Your best bet will probably be to create your own server control.

I've done something similar to this by creating a custom server control that extended a GridView. I then pivoted the DataSource and added columns to the gridview dynamically on databind.

I used the GridView approach to keep the look and behavior similar to the rest of my site. Alternatively you could create a simpler custom control that created html for a table in the Render method.

Best of luck.

EDIT: Here is an example of how to make the server control based on a table (It wasn't that hard, but be warned I didn't test this... ):

public class PivotTable : Control
{
    protected Table pivotTable = new Table();
    private DataTable _datasource;
    [DesignerSerializationVisibility(DesignerSerializationVisibility.Content),
     Category("Data"), Browsable(true),
     Description("Gets and sets the DataSource for the Control.  Needs to be a DataTable")]
    public DataTable DataSource
    {
        get { return _datasource; }
        set
        {
            if (value.GetType() == typeof(DataTable))
            {
                throw new Exception("DataSource must be a DataTable.");
            }
            _datasource = value;
        }
    }

    public override ControlCollection Controls
    {
        get
        {
            EnsureChildControls();
            return base.Controls;
        }
    }

    protected override void CreateChildControls()
    {
        Table tbl = new Table();
        foreach (DataColumn dc in DataSource.Columns)
        {
            TableRow tr = new TableRow();
            TableHeaderCell header = new TableHeaderCell();
            header.Text = dc.ColumnName;
            tr.Controls.Add(header);

            foreach (DataRow dr in DataSource.Rows)
            {
                TableCell tc = new TableCell();
                tc.Text = dr[dc.ColumnName].ToString();
                tr.Controls.Add(tc);
            }

            tbl.Controls.Add(tr);
        }

        Controls.Add(tbl);
    }
}


You can use the Table component but you need to work hard enought to get what you want. The best solution for me is to use GridView.You can fill the pivoted result set to a datatable and create datatable columns and rows dynamically. When you get the desired format you can bind the datatable to the GridView.

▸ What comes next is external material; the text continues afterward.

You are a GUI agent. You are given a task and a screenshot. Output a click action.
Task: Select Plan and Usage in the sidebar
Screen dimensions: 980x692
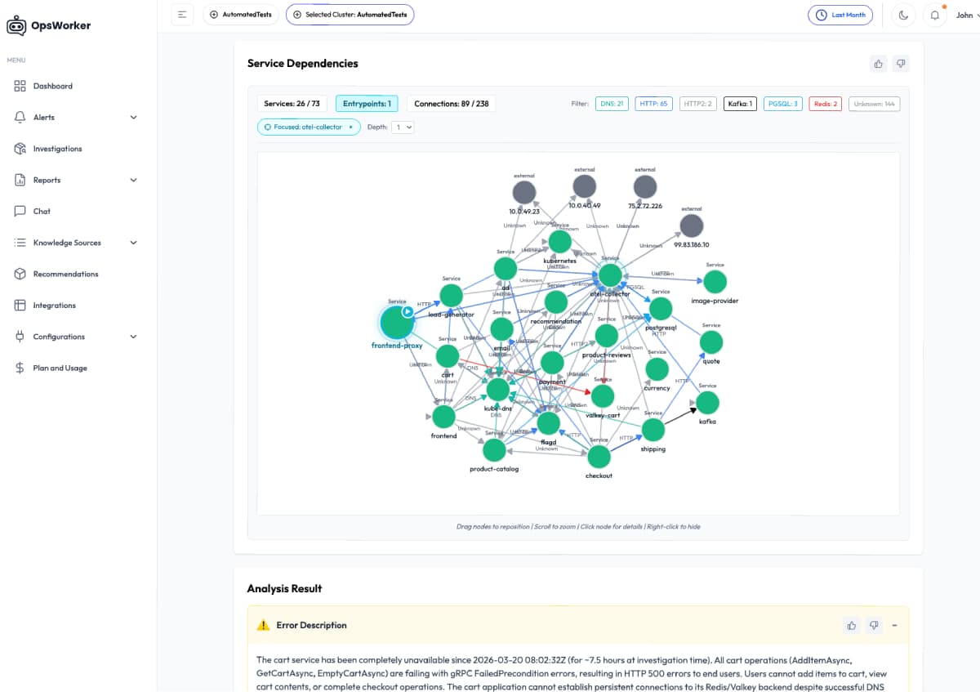point(60,368)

I had done something similar before, it was way easier to implement rather then trying to create your own control.


3rd party crosstab controls are available. DevXpress ASPxPivotGrid comes to mind first.

And if you need the crosstabs purely for standalone non-interactive reports, then you can consider using separate reporting tools and embed the reports inside an ASP.NET report viewer control. SQL Server Reporting Services 2008 has a nice tablix region for tabular and matrix data. Telerik Reporting also has crosstabs.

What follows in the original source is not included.